Lecture Notes On Big-Data Storage
Lecture Notes On Big-Data Storage
This chapter describes how big-data systems store large files in a distributed file system. The goal
is to educate data scientists how to manage big-data efficiently and the implications of some design
or implementation decisions. The articles are largely based on the Hadoop Distributed File System
(HDFS) but most of the concepts apply to other distributed file systems. It is based on the public
documentation of Hadoop, the personal experience from working with Hadoop and Spark, and
the source code of HDFS. It is not meant to be extensive or to cover all aspects of HDFS. It just
describes the basic features and how they work in a distributed cluster.
Path
Path is essentially a String that stores a path to a file or directory in HDFS. The path object itself
does not contain any information on whether it points to a file, a directory, a symbolic link, ... etc.
It provides convenient functions to manipulate the path such as reaching the parent directory or
converting a relative path to an absolute path.

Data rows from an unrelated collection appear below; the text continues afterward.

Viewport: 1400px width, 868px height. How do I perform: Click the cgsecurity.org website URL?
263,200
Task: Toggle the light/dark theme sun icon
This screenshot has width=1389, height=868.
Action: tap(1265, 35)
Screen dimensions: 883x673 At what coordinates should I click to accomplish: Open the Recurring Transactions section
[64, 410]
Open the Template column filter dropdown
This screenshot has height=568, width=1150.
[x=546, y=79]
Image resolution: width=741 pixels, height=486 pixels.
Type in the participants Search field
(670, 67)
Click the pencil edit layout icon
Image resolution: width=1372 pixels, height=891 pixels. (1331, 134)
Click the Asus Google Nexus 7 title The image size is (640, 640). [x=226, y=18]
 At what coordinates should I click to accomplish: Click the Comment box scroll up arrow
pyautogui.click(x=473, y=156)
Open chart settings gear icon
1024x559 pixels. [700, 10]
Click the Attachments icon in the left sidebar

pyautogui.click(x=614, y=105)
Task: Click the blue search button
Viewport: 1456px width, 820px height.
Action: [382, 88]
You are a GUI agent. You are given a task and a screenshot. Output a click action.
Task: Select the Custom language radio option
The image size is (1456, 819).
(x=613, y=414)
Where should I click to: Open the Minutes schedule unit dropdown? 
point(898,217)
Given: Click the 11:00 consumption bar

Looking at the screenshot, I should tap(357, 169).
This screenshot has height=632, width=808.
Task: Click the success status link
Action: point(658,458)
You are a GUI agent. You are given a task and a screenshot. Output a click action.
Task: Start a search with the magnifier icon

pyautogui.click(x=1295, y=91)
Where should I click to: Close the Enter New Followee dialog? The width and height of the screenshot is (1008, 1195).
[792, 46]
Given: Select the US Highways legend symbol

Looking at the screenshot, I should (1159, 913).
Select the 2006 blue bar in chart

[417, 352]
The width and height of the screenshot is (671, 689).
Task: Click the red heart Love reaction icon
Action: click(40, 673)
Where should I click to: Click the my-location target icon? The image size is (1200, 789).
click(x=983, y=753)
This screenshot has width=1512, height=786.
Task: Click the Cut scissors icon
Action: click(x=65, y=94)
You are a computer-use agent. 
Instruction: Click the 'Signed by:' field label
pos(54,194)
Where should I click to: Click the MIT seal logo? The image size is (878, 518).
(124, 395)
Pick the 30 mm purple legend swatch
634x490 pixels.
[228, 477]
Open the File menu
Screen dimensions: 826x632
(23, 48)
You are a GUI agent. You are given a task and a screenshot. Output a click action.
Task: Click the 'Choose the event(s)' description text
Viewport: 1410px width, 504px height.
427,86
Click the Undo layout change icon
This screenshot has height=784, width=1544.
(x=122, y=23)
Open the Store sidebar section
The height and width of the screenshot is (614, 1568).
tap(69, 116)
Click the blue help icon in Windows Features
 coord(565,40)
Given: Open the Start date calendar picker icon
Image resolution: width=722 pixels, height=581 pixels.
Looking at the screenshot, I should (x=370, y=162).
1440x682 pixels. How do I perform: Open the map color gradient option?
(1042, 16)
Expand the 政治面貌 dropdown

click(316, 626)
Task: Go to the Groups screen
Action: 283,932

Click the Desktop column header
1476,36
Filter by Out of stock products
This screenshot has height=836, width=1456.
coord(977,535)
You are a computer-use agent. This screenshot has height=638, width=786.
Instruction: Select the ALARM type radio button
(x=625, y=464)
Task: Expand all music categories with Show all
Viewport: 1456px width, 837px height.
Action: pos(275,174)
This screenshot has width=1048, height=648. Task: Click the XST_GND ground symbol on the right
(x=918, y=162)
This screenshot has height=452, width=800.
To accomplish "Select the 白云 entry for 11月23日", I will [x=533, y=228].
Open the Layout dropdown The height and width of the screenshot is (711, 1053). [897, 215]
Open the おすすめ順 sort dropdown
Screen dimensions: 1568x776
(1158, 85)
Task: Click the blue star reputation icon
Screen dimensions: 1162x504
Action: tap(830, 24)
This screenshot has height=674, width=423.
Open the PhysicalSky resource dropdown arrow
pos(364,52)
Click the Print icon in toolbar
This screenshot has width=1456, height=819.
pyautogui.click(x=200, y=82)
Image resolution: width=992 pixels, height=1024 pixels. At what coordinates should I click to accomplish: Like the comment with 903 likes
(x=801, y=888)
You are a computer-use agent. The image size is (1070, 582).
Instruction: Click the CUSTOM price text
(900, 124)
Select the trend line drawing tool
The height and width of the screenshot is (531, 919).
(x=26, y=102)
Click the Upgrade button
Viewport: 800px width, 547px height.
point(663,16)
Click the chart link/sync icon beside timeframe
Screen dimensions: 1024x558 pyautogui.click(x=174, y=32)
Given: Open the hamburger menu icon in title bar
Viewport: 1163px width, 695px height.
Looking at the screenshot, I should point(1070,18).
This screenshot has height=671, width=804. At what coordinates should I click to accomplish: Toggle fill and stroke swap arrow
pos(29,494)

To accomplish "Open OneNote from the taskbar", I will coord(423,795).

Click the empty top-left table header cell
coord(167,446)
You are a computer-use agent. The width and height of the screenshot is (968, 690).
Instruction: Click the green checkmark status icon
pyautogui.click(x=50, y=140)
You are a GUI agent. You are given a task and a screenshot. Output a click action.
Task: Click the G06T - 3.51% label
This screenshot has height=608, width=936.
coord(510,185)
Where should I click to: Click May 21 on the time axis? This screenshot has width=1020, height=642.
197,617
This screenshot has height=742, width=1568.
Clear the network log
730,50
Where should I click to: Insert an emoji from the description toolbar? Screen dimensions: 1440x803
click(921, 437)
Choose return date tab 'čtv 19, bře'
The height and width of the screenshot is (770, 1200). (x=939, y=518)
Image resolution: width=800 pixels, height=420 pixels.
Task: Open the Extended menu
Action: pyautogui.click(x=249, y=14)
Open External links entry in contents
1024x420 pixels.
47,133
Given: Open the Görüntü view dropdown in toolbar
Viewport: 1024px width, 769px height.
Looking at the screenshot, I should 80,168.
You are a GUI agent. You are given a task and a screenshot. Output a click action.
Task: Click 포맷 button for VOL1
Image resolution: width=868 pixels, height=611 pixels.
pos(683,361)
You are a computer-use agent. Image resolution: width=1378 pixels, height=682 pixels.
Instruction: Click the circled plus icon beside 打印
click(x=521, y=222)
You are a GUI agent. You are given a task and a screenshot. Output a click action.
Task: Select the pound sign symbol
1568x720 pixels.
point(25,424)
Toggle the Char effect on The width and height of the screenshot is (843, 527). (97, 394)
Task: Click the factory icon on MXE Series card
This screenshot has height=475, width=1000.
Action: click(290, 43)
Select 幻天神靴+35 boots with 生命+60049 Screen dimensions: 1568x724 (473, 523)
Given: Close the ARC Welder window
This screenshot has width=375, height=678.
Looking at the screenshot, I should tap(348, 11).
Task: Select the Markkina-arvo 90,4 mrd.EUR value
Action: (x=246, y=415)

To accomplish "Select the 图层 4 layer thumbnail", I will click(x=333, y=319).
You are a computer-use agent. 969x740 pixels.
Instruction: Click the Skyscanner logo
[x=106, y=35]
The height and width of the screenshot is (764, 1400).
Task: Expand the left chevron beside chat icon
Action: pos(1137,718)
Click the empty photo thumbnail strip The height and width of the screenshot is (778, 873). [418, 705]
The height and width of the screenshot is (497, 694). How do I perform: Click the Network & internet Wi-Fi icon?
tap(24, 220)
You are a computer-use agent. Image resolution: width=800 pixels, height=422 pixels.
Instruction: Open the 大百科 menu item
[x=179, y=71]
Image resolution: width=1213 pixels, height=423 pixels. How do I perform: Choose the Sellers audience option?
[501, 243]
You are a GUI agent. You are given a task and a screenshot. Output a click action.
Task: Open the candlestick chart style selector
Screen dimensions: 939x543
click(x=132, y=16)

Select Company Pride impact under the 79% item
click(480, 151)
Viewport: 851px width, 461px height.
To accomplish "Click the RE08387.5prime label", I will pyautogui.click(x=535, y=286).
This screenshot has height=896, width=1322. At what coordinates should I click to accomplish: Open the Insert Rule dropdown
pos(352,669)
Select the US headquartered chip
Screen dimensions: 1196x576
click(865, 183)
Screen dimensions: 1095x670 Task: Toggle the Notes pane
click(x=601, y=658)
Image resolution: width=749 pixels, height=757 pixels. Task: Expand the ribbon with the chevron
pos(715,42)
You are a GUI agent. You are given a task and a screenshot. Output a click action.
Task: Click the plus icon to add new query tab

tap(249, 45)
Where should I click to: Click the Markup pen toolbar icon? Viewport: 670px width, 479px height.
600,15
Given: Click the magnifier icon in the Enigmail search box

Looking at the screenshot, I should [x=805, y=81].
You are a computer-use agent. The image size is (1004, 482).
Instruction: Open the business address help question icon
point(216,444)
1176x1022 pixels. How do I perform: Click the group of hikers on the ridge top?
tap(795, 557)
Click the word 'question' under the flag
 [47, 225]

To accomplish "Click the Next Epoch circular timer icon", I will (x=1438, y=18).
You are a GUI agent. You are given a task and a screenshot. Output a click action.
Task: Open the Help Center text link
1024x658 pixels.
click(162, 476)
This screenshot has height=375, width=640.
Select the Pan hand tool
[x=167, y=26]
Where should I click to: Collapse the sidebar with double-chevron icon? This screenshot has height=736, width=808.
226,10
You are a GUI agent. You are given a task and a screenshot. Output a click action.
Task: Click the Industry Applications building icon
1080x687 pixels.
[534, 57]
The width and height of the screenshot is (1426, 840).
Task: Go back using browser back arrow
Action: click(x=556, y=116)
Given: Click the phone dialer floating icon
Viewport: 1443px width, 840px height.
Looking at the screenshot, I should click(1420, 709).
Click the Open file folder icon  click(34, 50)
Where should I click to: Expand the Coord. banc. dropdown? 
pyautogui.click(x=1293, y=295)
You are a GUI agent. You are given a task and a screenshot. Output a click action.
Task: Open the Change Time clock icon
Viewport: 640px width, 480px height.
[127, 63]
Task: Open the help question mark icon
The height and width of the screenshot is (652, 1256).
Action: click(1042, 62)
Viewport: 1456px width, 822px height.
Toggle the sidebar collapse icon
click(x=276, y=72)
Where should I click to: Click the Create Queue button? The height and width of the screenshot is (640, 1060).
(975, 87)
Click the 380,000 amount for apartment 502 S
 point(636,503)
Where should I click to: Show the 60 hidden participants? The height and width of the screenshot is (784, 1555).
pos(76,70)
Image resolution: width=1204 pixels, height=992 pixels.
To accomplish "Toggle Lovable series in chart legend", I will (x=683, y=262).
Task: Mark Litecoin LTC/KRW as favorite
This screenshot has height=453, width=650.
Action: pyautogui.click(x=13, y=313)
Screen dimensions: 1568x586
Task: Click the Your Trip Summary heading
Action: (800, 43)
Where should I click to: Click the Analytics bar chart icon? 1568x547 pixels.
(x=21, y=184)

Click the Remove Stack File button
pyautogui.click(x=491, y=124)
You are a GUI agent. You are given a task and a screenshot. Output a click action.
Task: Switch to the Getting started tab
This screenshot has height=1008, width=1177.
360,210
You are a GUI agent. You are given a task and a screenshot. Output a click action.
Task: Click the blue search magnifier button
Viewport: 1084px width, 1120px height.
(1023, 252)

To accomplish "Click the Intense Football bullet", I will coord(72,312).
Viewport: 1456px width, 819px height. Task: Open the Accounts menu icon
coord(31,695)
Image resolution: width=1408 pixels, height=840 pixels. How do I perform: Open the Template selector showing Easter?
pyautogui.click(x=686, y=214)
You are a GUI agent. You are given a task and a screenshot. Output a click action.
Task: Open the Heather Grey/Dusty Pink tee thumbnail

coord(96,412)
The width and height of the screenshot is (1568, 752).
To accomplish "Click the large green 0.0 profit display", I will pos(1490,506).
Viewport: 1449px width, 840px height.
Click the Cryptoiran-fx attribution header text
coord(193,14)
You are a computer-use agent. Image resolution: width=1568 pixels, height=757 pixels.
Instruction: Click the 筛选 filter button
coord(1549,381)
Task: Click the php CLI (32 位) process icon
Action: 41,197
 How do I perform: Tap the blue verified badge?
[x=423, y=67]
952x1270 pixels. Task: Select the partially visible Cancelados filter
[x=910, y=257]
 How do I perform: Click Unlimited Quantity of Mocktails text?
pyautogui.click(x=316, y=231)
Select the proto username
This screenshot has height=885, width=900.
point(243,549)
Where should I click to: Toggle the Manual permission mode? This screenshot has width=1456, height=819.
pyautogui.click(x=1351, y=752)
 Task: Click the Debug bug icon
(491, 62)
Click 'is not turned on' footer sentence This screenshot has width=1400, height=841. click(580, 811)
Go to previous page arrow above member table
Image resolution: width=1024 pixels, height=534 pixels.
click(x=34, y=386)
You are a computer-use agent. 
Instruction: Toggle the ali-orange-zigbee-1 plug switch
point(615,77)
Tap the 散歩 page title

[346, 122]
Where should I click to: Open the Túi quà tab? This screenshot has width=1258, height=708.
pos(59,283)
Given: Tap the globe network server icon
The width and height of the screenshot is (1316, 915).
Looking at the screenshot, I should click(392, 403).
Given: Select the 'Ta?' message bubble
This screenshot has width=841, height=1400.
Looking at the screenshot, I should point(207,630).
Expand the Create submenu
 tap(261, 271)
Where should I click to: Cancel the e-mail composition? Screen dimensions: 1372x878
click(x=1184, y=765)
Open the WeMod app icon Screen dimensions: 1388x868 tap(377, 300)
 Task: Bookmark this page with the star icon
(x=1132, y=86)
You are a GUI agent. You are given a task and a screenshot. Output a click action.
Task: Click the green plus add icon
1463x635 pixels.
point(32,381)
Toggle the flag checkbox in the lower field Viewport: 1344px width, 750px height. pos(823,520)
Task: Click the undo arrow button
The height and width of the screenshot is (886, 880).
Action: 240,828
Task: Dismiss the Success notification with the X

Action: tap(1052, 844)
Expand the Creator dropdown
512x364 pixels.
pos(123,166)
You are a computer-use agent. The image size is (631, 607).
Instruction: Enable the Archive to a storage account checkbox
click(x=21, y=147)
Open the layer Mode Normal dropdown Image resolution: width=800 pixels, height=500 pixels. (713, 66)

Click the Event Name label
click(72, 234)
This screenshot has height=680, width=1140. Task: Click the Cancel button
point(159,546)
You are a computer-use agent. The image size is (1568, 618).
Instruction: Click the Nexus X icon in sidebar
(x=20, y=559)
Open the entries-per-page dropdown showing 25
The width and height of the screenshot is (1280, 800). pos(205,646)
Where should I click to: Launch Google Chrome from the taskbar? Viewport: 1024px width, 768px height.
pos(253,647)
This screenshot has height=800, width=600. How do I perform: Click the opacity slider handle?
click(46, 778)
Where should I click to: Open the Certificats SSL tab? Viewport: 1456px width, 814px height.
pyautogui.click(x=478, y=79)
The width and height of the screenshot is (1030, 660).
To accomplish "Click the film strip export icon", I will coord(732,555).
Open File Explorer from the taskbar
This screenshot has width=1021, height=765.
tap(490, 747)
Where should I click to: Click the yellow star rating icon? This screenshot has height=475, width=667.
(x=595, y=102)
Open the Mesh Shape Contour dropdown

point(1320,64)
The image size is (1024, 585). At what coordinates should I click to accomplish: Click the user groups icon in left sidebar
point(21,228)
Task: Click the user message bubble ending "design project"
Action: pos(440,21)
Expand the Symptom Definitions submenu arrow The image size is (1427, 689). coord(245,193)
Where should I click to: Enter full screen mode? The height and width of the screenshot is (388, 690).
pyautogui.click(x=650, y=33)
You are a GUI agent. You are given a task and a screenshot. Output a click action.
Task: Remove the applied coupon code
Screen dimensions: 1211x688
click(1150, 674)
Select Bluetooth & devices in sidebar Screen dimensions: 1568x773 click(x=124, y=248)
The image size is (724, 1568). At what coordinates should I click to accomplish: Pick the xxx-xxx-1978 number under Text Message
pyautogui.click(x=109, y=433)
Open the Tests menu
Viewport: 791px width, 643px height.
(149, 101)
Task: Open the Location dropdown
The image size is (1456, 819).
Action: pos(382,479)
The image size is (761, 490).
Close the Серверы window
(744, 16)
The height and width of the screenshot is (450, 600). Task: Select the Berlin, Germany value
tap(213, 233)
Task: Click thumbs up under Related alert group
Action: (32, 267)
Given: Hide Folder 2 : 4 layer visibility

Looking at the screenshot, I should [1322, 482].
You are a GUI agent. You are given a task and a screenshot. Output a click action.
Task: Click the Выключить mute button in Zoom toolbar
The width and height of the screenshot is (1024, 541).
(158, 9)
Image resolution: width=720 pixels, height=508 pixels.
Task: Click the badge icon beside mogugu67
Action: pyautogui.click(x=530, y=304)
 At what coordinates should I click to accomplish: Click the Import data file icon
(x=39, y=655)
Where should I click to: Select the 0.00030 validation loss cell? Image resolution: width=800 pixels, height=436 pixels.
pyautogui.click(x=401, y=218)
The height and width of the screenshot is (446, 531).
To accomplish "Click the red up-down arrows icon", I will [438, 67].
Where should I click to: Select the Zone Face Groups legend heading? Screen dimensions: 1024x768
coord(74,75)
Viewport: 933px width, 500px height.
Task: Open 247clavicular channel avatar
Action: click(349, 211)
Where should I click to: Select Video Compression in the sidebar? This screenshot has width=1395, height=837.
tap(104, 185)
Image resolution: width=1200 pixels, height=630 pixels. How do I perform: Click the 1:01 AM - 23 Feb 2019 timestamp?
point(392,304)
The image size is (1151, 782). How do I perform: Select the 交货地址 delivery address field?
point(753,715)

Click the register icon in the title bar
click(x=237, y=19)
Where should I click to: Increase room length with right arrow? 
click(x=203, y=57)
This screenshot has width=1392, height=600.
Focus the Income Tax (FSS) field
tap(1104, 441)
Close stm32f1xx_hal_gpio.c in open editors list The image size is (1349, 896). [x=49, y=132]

In general, a path is written in the following form.
hdfs://namenode:9000/absolute/path/filename
hdfs is called the scheme of the file system. For example, this could be http, ftp, or file.
namenode indicates the name or the IP address that hosts the file system. This can be the namenode for
HDFS or the server address for http and ftp file systems.
9000 the port on which the server is listening.
/absolute/path/ the absolute path where the file or directory is located. It always starts with a leading ‘/’.
filename is the name of the entity (file or directory) pointed at by the path.
Among all previous parts, only the filename is required. All other parts will be automatically
replaced with their default values if not provided. The default values are defined as follows.
• Scheme: The default file system is defined by the Hadoop configuration “fs.defaultFS".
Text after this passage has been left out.